The baseline patient characteristics stratified by ILD status are summarized in Table 1. Overall, the distributions of demographic characteristics, performance status, comorbid conditions, tumor-related factors, and treatment-related variables were broadly comparable between patients with and without ILD.

3.2. Clinical Factors Associated with T-DXd-Induced ILD

Table 2 presents univariate analyses for factors associated with ILD development. ORs with 95% CIs were estimated using Firth penalized logistic regression to reduce small-sample bias.
Based on prior reports suggesting that clinical characteristics may influence susceptibility to T-DXd-induced ILD, we explored the association between pre-specified baseline factors and ILD development in this cohort. These analyses focused on clinically relevant variables, including patient demographics, pulmonary and smoking histories, tumor characteristics, and treatment-related factors.
Univariate Firth-penalized logistic regression analyses were performed to evaluate the associations between baseline categorical variables and ILD development (Table 2). No factors demonstrated a statistically significant association with the occurrence of ILD in this exploratory analysis. Specifically, older age (≥65 years), ECOG performance status ≥1, presence of lung comorbidities, smoking history, lung or pleural metastasis, impaired renal function (creatinine clearance < 90 mL/min), high baseline T-DXd dose (≥6.4 mg/kg), greater number of prior lines of therapy (≥3 vs. ≤2), estrogen receptor status, HER2 status (with equivocal categorized as negative), and HER2 IHC category (≥2+ vs. ≤1+) were not significantly associated with ILD development.
In addition to the categorical analyses, continuous variables were evaluated to further explore their potential associations with ILD development. Median age did not significantly differ between ILD+ and ILD− patients (63.0 [IQR 52.0–68.5] vs. 58.0 [48.5–65.0] years, respectively; Mann–Whitney U test, p = 0.254). Similarly, baseline renal function assessed by CrCl showed no significant difference between the two groups (74.4 [54.2–86.8] vs. 85.5 [71.0–99.4] mL/min, respectively; p = 0.189). Body weight at treatment initiation was also comparable between patients with and without ILD (46.1 [41.7–57.8] vs. 51.3 [43.8–61.0] kg, respectively; p = 0.451).
HER2 expression assessed as a continuous IHC score (1+, 2+, or 3+) did not differ significantly between ILD-positive and ILD-negative patients (median IHC score 2.0 [IQR 1.0–3.0] vs. 2.0 [1.0–2.0], respectively; p = 0.238).

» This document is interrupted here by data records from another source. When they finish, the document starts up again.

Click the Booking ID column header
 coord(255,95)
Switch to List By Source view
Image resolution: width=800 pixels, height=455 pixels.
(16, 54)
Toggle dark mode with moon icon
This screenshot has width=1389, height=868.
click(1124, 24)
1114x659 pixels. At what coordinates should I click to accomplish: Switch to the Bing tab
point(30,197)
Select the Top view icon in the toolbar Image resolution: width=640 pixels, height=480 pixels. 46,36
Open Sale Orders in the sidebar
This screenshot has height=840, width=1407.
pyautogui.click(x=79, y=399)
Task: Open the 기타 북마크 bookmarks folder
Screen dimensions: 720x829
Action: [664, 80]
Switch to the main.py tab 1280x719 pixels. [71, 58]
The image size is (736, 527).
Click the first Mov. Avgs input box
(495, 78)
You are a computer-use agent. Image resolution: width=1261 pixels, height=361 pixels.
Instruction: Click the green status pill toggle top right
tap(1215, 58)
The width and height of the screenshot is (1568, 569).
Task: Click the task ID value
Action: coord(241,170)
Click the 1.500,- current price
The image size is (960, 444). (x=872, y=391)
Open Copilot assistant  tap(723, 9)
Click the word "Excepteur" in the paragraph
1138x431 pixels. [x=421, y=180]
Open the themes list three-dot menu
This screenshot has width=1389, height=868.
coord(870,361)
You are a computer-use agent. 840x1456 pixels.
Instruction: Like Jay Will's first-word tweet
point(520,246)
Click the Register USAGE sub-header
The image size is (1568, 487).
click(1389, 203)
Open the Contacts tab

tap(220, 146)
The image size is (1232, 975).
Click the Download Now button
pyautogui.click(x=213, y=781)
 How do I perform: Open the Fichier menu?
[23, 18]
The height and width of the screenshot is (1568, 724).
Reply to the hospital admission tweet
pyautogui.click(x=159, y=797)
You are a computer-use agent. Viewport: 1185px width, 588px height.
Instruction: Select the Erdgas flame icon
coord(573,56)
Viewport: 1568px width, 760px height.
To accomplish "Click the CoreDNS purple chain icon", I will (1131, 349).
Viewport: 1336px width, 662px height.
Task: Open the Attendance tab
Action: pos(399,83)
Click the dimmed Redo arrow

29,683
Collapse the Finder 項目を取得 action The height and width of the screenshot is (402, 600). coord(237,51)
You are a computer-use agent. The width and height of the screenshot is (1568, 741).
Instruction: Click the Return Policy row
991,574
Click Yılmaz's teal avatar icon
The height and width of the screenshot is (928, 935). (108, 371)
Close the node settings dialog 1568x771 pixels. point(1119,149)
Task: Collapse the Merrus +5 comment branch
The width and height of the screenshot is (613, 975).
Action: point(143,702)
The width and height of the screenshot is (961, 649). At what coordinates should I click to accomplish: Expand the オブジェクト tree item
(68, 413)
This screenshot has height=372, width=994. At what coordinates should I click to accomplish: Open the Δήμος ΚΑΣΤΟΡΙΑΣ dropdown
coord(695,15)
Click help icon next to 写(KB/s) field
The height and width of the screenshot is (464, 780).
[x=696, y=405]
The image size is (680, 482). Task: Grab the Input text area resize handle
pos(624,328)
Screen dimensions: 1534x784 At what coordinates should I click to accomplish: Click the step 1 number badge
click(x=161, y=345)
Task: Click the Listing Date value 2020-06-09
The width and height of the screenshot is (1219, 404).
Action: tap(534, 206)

These findings were consistent with the results of the categorical analyses and did not identify any continuous baseline variables that were significantly associated with ILD development.
Time-to-ILD was evaluated using univariate Cox proportional hazards models accounting for censoring; however, no factor showed a statistically significant association.
Overall, no baseline clinical or treatment-related factors were significantly associated with ILD development in this exploratory analysis.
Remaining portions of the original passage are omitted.